Strawberry pound cake has quickly become one of my favorite go-to desserts. It’s the kind of cake that feels classic and familiar, but with the brightness of fresh strawberries, it becomes something truly special


Ingredients

For the Pound Cake
1½ cups all-purpose flour
2 teaspoons baking powder
½ teaspoon salt
1 cup plain Greek yogurt
1 cup sugar
3 large eggs
1½ teaspoons almond extract
½ cup vegetable oil
1 cup diced strawberries (about 1¼ cup whole)

For the Glaze
½ cup mashed strawberries (about 1 cup whole strawberries)
2 cups powdered sugar


Instructions

Step 1: Preheat and Prep
Preheat your oven to 350°F (175°C). Grease an 8 or 9-inch loaf pan with non-stick spray or line it with parchment paper and set aside.

Step 2: Mix the Dry Ingredients
In a medium bowl, whisk together the flour, baking powder, and salt. Set aside.

Step 3: Combine the Wet Ingredients
In a large mixing bowl, whisk together the Greek yogurt, sugar, eggs, almond extract, and vegetable oil until smooth and fully combined.

Step 4: Combine Wet and Dry
Slowly add the dry ingredients to the wet mixture. Stir just until combined. Be careful not to overmix.

Step 5: Fold in the Strawberries
Gently fold in the diced strawberries using a spatula. The batter will be thick and slightly lumpy—that’s perfect.

Step 6: Bake the Cake
Spoon the batter into your prepared loaf pan. Smooth the top and bake for about 50 minutes or until the center is set and a toothpick comes out clean.

Let the cake cool in the pan for 10 minutes, then remove and transfer to a wire rack to cool completely.

Step 7: Make the Glaze
While the cake is cooling, mash about 1 cup of strawberries until smooth. Measure out ½ cup of puree and combine with the powdered sugar in a medium bowl.

Whisk until smooth. Adjust the consistency by adding more sugar or lemon juice, if needed.

Step 8: Glaze the Cake
Once the cake is fully cooled, pour the glaze over the top. Let it set for 15–20 minutes before slicing and serving.

Recipe Summary and Q&A

This Strawberry Pound Cake is soft, moist, and filled with fresh berries. Topped with a bright strawberry glaze, it’s a refreshing twist on a classic loaf cake that’s perfect for spring, summer, or any time you’re craving something fruity and homemade.

Can I use frozen strawberries?
Fresh is best for this recipe, but you can use frozen if you thaw and drain them well first.

Can I make this ahead of time?
Yes!

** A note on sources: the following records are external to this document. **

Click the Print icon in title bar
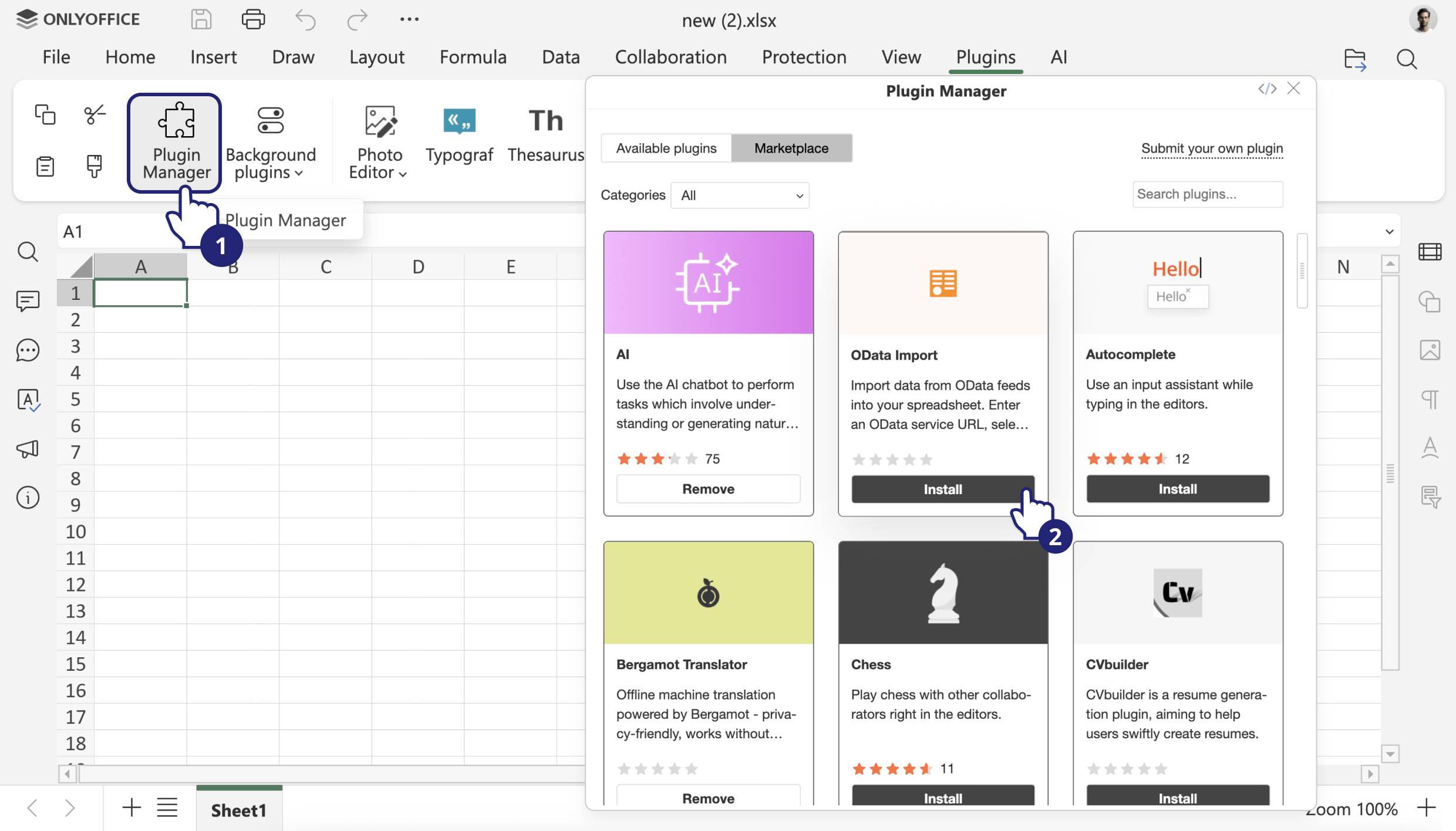Image resolution: width=1456 pixels, height=831 pixels. click(253, 19)
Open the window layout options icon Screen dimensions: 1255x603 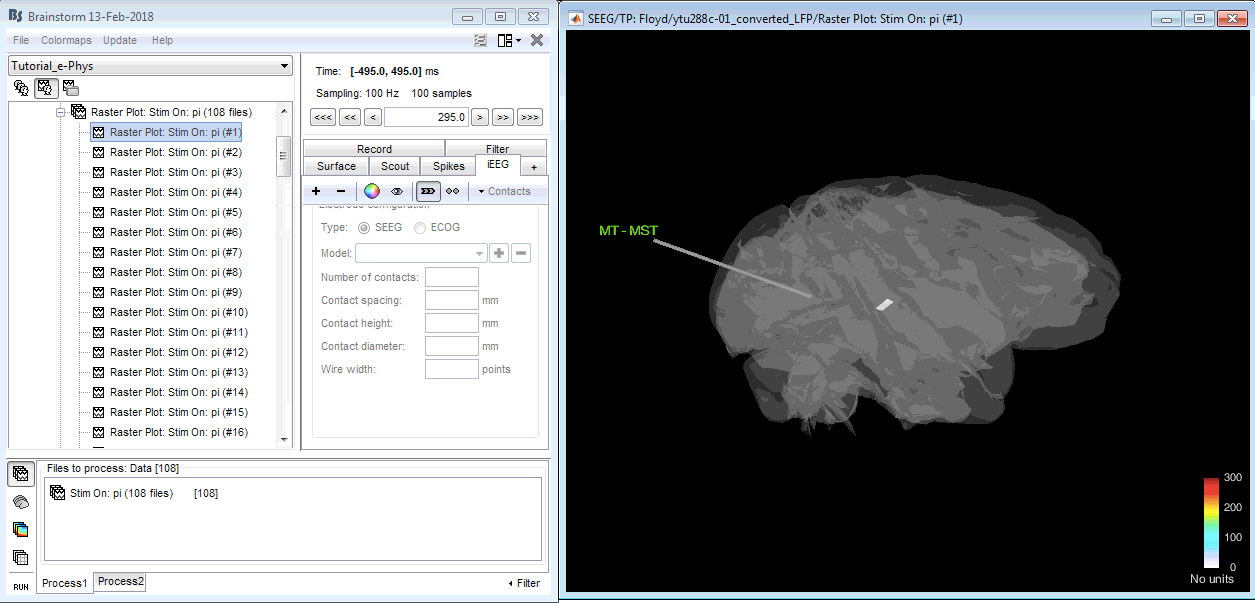(x=507, y=40)
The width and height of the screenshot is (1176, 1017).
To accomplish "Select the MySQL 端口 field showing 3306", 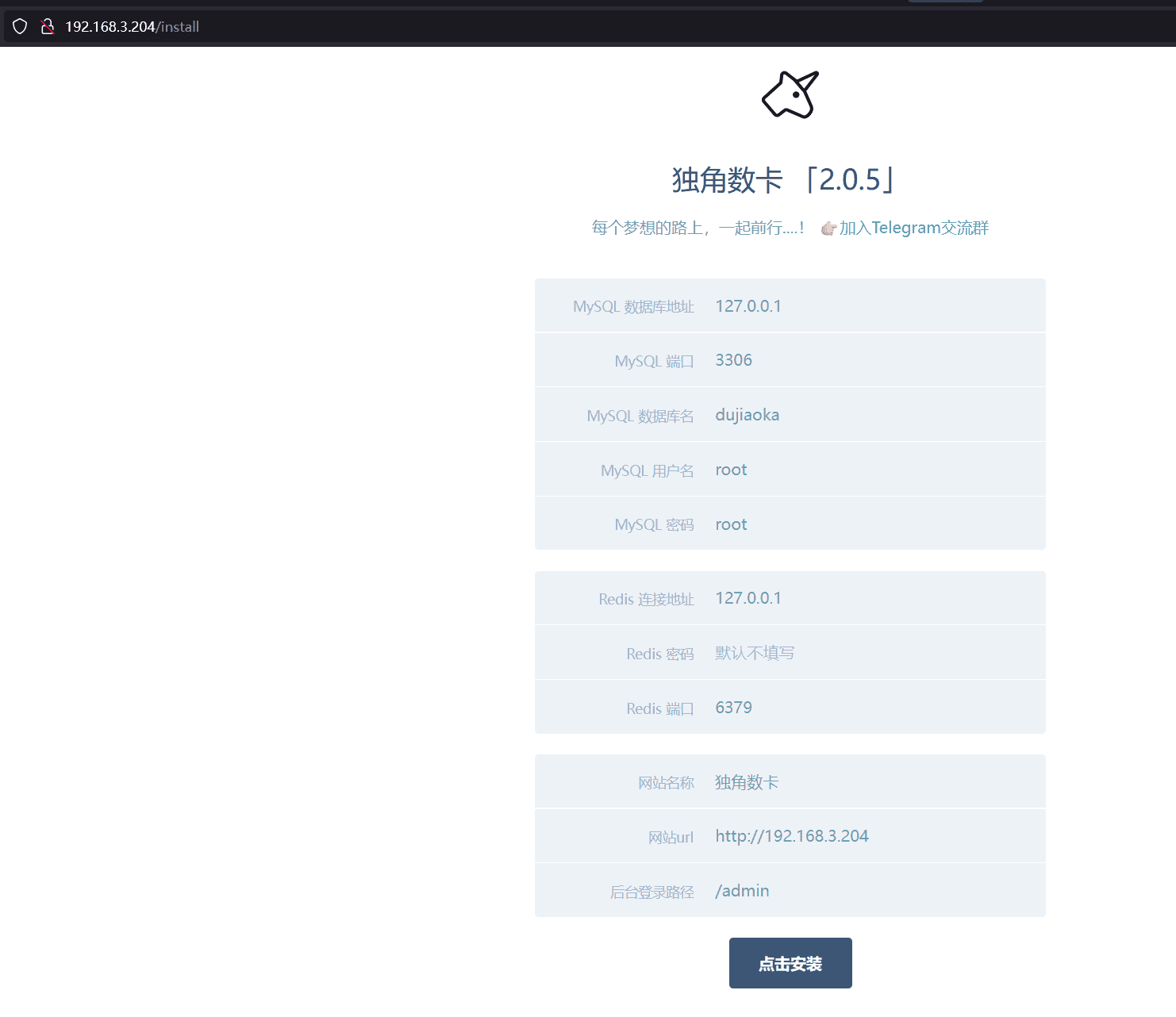I will coord(873,360).
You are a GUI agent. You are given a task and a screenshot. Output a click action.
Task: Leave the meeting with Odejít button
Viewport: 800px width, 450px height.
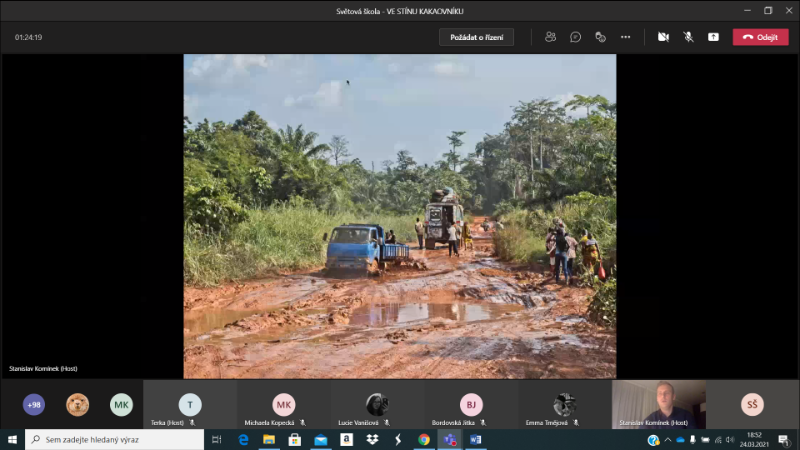pos(760,37)
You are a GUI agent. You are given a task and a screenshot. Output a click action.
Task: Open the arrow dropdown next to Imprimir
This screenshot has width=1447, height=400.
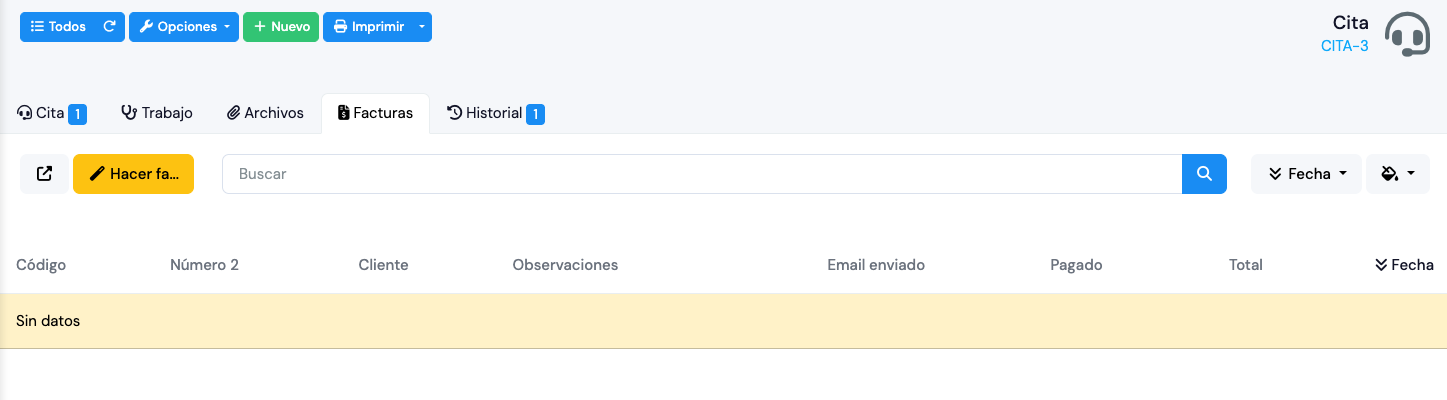click(x=422, y=27)
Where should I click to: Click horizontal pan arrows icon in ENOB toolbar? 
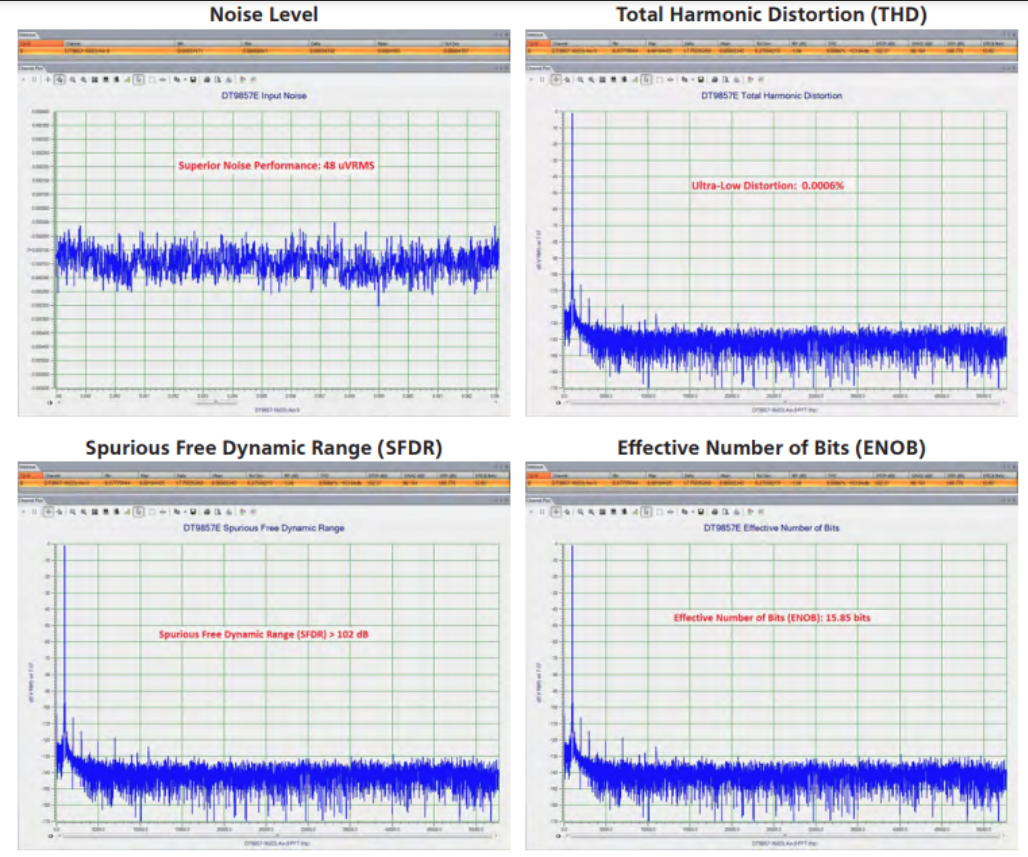click(x=670, y=511)
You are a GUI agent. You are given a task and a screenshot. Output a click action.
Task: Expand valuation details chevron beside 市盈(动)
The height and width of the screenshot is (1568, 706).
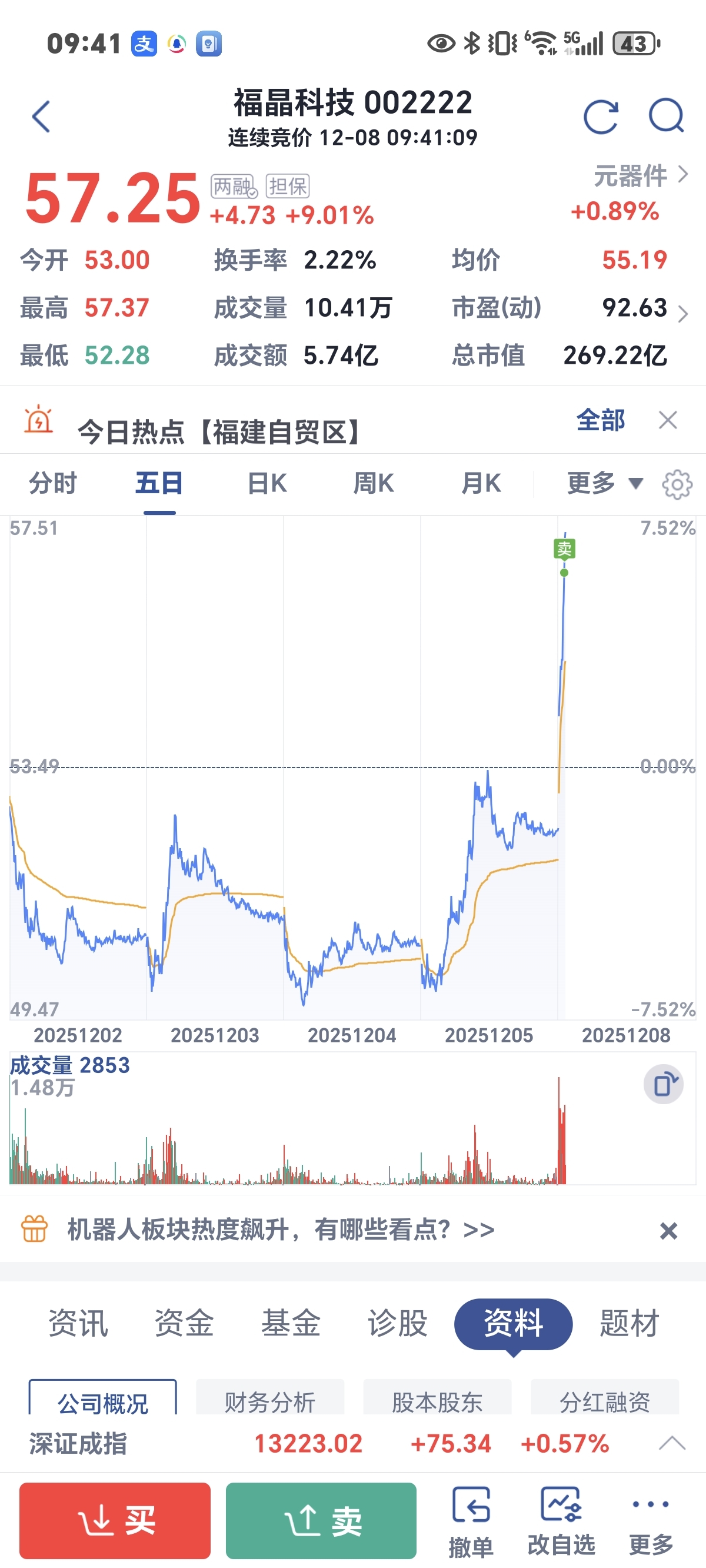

Bake the cake a day ahead and glaze it the next morning for the best results.

How do I store leftovers?
Store covered at room temperature for up to 2 days, or refrigerate for up to 5 days.

Can I freeze it?
Yes, freeze the loaf (unglazed) wrapped tightly in plastic. Glaze after thawing.

What other fruits work?
Blueberries, raspberries, or diced peaches all work well with this base recipe.

If you love strawberry desserts that are easy, pretty, and absolutely delicious—this pound cake will win you over with just one bite.